NOTE:  If your car is not purchased in Mexico or not yet 10 years of age, you cannot obtain Mexican license plates.  You must keep your country’s license plates until the car reached 10 years of age for Mexican Registration and plates.  Your driver’s license will remain valid until the date of expiration on your driver’s license.  Approximately one month prior to the expiration date of your license, you will need to take a driving test, written and driving, for a new Mexican driver’s license.   According to the American Embassy, there is no need to renew your auto registration from the country in which you purchased the car.  Your Mexican sticker is all you need for the validity until a Mexican Registration is obtained.


 You are permitted to bring your pets into Mexico but you must find a Veterinarian in your hometown that has the immigration forms to fill out for your pet entry before you enter Mexico.  Not all Veterinarians have these forms.

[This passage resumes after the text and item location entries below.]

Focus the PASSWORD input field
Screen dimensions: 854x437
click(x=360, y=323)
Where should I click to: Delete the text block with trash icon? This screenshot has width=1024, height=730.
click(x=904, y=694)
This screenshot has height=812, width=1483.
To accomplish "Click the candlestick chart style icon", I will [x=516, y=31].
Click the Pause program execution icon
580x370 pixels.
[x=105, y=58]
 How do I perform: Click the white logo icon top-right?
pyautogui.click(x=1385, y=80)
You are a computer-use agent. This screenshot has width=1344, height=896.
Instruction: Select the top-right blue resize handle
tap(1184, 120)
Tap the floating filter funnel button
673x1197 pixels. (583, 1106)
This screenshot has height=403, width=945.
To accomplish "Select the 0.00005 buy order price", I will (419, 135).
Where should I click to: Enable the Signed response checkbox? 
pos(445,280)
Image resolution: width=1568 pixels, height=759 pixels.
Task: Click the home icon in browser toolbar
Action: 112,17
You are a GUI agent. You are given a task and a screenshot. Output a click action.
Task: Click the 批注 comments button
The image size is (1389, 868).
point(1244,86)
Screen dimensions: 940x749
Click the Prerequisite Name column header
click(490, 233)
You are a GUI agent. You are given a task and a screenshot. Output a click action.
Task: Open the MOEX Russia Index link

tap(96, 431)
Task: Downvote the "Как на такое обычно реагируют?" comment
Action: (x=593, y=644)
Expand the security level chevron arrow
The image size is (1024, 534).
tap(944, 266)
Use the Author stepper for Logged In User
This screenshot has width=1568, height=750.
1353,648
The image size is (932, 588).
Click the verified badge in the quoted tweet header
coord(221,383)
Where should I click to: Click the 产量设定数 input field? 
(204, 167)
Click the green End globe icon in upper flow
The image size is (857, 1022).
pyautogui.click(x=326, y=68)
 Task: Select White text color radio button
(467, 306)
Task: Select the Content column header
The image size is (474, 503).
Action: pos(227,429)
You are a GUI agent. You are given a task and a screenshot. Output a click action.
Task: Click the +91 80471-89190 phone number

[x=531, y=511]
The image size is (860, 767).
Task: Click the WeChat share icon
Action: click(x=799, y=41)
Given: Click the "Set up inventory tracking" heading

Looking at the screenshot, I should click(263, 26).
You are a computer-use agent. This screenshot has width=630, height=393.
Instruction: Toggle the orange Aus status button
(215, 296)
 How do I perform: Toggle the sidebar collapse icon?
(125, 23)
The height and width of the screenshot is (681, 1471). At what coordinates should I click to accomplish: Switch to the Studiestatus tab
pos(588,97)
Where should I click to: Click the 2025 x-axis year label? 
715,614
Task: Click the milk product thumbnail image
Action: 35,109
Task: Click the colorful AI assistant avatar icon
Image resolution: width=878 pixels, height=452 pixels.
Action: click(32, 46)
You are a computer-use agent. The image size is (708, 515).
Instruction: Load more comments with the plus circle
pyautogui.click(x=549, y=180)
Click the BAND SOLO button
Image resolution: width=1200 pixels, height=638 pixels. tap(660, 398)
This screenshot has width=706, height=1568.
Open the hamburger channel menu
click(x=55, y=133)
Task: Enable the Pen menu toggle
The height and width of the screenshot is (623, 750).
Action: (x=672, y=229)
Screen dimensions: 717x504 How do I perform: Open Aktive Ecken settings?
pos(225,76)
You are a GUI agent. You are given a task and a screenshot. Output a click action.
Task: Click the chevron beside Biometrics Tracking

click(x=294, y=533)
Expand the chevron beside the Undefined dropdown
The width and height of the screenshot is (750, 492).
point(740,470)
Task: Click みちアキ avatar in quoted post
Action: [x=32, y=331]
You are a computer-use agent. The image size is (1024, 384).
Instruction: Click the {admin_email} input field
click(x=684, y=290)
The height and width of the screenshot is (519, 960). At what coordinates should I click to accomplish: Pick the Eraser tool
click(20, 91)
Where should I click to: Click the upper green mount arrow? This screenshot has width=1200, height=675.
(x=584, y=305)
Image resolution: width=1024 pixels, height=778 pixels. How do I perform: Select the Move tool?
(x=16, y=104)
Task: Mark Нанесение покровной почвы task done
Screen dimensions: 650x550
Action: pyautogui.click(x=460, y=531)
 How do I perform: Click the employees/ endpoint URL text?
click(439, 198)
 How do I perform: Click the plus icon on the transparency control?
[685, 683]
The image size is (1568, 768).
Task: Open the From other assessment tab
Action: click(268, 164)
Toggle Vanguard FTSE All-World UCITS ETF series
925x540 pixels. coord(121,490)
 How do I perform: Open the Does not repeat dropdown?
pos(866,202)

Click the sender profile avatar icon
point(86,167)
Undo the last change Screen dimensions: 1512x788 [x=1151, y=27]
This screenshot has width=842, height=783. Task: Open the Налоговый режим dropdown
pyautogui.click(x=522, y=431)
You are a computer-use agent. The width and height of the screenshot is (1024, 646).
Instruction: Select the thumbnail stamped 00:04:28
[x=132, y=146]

The Vet will have to make certain that all the pet vaccinations and other shots or treatments are up-to-date.  All of this information will be documented on the immigration form.

The pet immigration form is only valid for a limited time, approximately 10 days.  Therefore, if you have your departure date set, make certain to have the papers filled out either one day prior to your departure or the day of your departure.  The Veterinarian cannot pre-date the document, so you must have the documents filled out on the same day you will take the document with you.

If your pet is anxious or ill from car or plane rides, you can obtain medication for your pet to calm it for the journey.  Your Veterinarian will know the dosage and strength of the medication by the weight of the animal and any allergies the animal may have.

Once you have settled in Mexico, you must visit a Veterinarian to request the required booklet needed for your pets.  That booklet will be a record of yearly required shots / vaccinations and it must have a photo of your pet on the front of the booklet.  The Veterinarian in Mexico knows the procedure and will take the photo and properly fill out the booklet which you must maintain for the security of your pets.


Your FM3 and FM2 must be renewed annually and accompanied by the same proof of income, passport, utility bill etc.  As the laws are updated regularly, you must check with your local Mexican Consulate annually.  The best time to begin the renewal process is at least one month in advance of the expiration date on your Mexican documents.

Pet documentation will be in the booklets provided by your Veterinarian in Mexico.  To keep your pet records in order, you must be diligent in keeping up with the required vaccinations when they are scheduled.